La note que la Fabrique Ecologique vient de publier, intitulée "2017, la triple rupture de l'écologie en politique" est éclairante sur plusieurs des raisons de cette situation. Issue d'un groupe de travail composé d'universitaires et de responsables du think tank, elle fait le constat, de manière objective et transpartisane, de l'absence quasi-totale de structuration du champ politique en matière d'écologie. Celle-ci est un lourd handicap : dans un contexte où les choix écologiques se heurtent souvent à différents intérêts établis, la seule présence de personnalités de talent, de convictions et fortement engagés sur ce sujet ne peut suffire.

Les échéances électorales de 2017 ont, dans ce domaine, fait apparaître trois ruptures, qu'il est nécessaire d'analyser de près pour en comprendre lucidement les fondements.

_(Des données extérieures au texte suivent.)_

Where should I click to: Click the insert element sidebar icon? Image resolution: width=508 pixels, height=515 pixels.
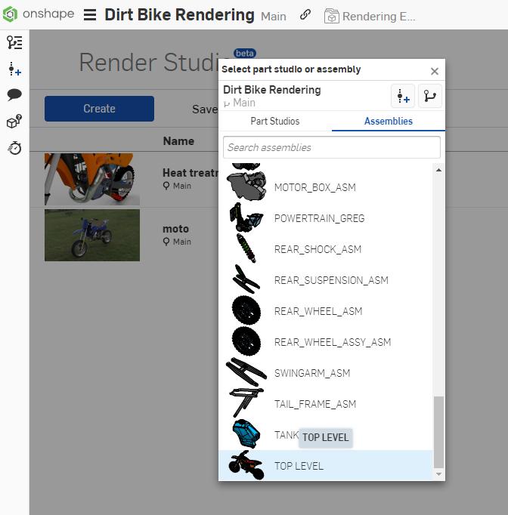14,69
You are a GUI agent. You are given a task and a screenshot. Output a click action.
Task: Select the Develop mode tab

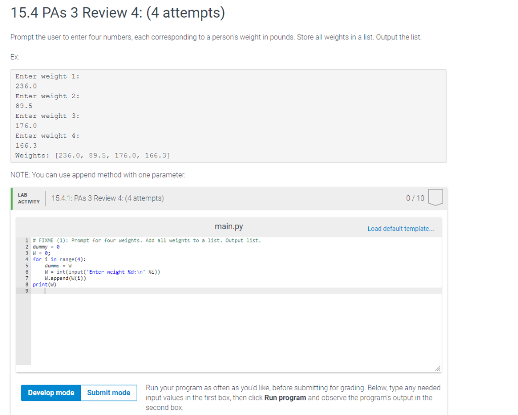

Les leçons de l'élection de 2017

Une rupture dans l'offre politique d'abord. Il n'y a pas eu en 2017 de candidat étiqueté "écologiste" à l'élection présidentielle, alors que cela a toujours été le cas depuis 1974, pour des résultats souvent limités (entre 2 et 3%, 5,25% pour Noël Mamère en 2002). Plusieurs autres candidats ont placé l'écologie à un haut niveau dans leur programme, mais sans en faire l'axe prédominant. Les sujets écologiques, loin d'être consensuels comme en 2007 lors du pacte initié par N. Hulot, montrent de vrais divergences de programme, par exemple sur le mix énergétique, la fiscalité écologique ou l'alimentation.

Une rupture médiatique ensuite. Jamais on n'a aussi peu parlé d'écologie dans la campagne électorale.  Sur la période du 10 octobre 2016 au 6 mai 2017, le journal télévisé de TF1 n'a par exemple accordé au thème de l'environnement que deux minutes de visibilité, par rapport aux 247 minutes consacrées aux autres enjeux traités sur le fond. Le « Grand Débat » entre les candidats n'aura abordé les questions liées à l'environnement que moins de cinq minutes sur… 3h50, soit moins de 2%. Seul le thème du nucléaire fait l'objet d'un bref débat. La plupart des « élites » médiatiques, comme d'ailleurs politiques, considèrent en réalité que ce sont des sujets de long terme qui ne « font » pas l'élection et qui sont éloignés des préoccupations quotidiennes, ce qui est pourtant faux.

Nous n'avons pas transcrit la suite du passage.